Julian Carrillo, musico
Fotografía: El Siglo de Torreón.

El Sonido 13 fue su gran descubrimiento, el cual consistió en la existencia de sonidos más allá de la escala cromática de doce tonos, por lo que puede llamársele una revolución microtonalista que, desde el griego Terpandro –quien hace veintiséis siglos aumentó dos sonidos más a la escala pentafónica china– jamás se había rebasado dicho límite. Su hallazgo lo llevó a ser objeto de burlas de sus compañeros en el Conservatorio que lo apodaron el “Soniditos”; años después tuvo que ir al exilio a Nueva York, por haber sido director del Conservatorio en los gobiernos de Porfirio Díaz y Victoriano Huerta. Tal vez su mayor contradicción, según los críticos, fue haber estado en contra el nacionalismo revolucionario que privaba en México y la incomprensión a su metamorfosis musical en el mundo.

En vida recibió grandes reconocimientos en Europa, pero fueron menos en nuestro país. Cuando escuché, por primera vez su Poema Sinfónico Horizontes, quedé sorprendido, y sentí que los sonidos eran para alguna época espacial futura. En diversa ocasión pregunté a Mario Ruiz Armengol, gran compositor de las clásicas Danzas Cubanas y canciones populares, por qué me parecía extraña aquella música y me dijo en breves palabras que nuestro oído interior aún no estaba educado para oírlas y a eso se debía la confusión. 

Tuve la oportunidad de conocer a Don Julián en mis años juveniles en Saltillo, Coahuila, en una visita que hizo a la sala de redacción del periódico en el que yo trabajaba, a finales de la década de los cincuenta. Jamás lo volví a ver; pero el inefable destino, cuando ya residía en la Ciudad de México, me llevó a su casa en la calle Santísimo 25, del todavía sosegado pueblo de San Ángel, en una tarde del mes de abril de 1969, en compañía de mi gran amigo, Eduardo R. Blackaller (1938-2018,) pianista egresado del Conservatorio de Moscú, en la entonces Unión Soviética, quien mantenía gran amistad con Lolita Carrillo, hija de Don Julián, fallecido en aquella casa en 1965.

Ella, además de mostrarnos seis pianos que su padre mandó a construir en Alemania, apropiados para los nuevos tonos, nos ofreció, en el jardín, un delicioso café en una mesa redonda cuyo fino y largo mantel blanco, contrastaba con el verdor del acicalado césped.
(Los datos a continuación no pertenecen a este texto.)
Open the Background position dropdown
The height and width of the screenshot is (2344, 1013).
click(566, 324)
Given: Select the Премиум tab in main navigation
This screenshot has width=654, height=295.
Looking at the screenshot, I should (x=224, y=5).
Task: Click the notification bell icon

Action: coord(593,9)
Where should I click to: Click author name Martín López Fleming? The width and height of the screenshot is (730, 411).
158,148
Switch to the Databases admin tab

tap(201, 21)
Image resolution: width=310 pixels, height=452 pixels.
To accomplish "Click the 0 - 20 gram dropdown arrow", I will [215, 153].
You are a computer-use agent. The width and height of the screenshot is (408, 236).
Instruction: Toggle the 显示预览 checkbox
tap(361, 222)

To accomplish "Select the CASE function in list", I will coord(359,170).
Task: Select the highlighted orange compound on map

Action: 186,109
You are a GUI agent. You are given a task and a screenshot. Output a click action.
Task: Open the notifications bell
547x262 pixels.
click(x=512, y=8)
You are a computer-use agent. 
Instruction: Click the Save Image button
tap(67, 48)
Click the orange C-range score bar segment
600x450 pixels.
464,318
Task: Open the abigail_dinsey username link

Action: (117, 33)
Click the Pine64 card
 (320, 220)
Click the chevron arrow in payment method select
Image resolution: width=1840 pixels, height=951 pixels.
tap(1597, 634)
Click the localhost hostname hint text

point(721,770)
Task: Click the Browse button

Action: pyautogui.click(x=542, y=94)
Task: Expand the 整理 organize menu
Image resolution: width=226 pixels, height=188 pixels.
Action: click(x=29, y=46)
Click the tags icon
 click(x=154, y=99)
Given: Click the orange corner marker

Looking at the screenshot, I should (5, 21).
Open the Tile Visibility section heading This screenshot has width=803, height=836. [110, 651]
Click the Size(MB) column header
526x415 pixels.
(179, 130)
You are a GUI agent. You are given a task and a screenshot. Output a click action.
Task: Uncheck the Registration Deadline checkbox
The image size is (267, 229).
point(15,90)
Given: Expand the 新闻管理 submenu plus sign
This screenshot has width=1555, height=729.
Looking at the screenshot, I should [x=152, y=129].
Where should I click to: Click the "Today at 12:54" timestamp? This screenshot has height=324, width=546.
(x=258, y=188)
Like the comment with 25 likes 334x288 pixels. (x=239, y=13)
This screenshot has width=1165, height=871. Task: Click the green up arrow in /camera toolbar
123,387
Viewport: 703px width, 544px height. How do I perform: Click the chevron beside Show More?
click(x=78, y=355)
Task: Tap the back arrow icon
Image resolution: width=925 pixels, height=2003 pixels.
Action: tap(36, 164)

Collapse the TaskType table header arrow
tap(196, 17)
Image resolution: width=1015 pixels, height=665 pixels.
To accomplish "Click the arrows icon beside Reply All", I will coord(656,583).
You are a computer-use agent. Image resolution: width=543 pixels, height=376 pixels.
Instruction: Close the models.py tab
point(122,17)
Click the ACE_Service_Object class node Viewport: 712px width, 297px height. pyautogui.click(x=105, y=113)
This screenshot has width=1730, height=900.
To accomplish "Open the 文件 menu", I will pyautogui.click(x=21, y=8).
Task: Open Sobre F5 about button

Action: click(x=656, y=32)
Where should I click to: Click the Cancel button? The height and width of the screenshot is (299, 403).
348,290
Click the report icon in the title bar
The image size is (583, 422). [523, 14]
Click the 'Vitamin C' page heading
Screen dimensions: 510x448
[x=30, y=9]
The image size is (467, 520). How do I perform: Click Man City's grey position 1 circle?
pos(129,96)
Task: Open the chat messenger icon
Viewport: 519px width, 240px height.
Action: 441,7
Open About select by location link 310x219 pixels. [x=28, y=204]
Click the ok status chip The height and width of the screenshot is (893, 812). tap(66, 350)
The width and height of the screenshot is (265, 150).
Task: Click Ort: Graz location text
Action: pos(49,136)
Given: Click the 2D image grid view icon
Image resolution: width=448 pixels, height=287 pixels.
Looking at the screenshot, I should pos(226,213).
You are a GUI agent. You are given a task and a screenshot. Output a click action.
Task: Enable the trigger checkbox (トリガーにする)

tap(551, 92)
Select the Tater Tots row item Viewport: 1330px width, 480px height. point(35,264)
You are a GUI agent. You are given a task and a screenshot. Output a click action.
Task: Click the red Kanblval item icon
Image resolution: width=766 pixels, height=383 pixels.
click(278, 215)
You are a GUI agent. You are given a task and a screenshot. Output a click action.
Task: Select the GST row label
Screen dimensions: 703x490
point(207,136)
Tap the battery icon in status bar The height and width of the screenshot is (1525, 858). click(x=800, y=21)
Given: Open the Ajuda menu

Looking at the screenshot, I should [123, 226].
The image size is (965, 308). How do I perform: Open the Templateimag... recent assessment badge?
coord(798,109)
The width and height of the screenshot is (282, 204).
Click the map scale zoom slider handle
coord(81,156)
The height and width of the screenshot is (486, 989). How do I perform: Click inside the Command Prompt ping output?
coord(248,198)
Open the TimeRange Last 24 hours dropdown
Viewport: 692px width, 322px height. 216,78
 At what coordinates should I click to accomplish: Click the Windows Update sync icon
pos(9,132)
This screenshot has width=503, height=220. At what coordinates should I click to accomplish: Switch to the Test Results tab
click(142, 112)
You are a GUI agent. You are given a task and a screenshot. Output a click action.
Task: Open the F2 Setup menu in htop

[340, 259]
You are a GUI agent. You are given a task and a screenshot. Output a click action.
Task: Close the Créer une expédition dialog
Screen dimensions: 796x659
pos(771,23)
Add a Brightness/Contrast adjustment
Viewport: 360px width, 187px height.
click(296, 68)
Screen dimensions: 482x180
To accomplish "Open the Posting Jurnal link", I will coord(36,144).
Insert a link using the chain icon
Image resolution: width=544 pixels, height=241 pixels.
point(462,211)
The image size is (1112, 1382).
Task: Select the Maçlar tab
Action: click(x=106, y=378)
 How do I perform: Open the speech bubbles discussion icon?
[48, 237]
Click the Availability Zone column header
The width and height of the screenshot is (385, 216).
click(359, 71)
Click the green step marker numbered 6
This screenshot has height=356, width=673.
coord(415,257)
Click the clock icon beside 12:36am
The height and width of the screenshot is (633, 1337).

La conversación vino a caer sobre la muerte de su padre y al preguntarle cuáles habían sido sus últimas palabras me confió que, fiel a las creencias de los pueblos originarios de Mesoamérica, creía en que después de esta vida existe el más allá en que el espíritu pervive desde el mismo instante en que cesa la existencia terrena, para ir a las moradas que les tienen reservadas sus dioses y que con voz suave dijo sus últimas palabras: “me estoy desprendiendo”. Se hizo un gran silencio en ese momento, en que nos pareció que el espíritu de Don Julián nos hubiese rozado con sus alas musicales.